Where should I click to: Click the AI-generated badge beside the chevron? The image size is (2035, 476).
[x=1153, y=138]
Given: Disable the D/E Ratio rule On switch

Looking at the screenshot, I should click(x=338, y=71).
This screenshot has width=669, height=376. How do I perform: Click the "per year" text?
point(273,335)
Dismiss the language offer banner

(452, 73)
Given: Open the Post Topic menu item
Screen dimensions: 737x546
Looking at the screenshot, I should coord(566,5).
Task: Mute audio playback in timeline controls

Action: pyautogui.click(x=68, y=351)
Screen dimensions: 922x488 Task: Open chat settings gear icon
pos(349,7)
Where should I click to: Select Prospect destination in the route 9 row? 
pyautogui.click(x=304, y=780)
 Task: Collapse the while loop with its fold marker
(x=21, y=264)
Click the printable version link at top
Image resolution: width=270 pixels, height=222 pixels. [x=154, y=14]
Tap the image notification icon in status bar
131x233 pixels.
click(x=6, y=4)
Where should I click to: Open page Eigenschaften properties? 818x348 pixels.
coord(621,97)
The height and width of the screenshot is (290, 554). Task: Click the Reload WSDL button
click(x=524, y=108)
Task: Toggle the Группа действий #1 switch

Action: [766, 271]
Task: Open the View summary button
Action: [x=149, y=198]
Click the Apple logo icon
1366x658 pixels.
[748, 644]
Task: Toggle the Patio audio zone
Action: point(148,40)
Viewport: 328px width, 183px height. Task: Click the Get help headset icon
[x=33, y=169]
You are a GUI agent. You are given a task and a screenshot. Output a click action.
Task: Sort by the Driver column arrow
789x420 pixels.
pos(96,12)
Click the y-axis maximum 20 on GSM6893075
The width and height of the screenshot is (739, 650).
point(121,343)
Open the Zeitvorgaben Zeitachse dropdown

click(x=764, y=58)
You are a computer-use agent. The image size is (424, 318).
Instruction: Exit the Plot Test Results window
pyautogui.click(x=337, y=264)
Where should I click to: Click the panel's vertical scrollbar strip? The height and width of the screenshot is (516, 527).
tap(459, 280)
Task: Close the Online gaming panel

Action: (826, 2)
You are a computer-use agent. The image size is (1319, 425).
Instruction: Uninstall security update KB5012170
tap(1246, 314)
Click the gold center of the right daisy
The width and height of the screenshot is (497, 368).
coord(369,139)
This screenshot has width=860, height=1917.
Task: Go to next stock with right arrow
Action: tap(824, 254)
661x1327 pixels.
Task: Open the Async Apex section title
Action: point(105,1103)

* _Work instructions_
"computer" is the string to look for; please copy every line of the records above where it appears.

* _Your response_
You are a computer-use agent. The image size is (424, 318).
You are a computer-use agent. The image size is (1319, 425).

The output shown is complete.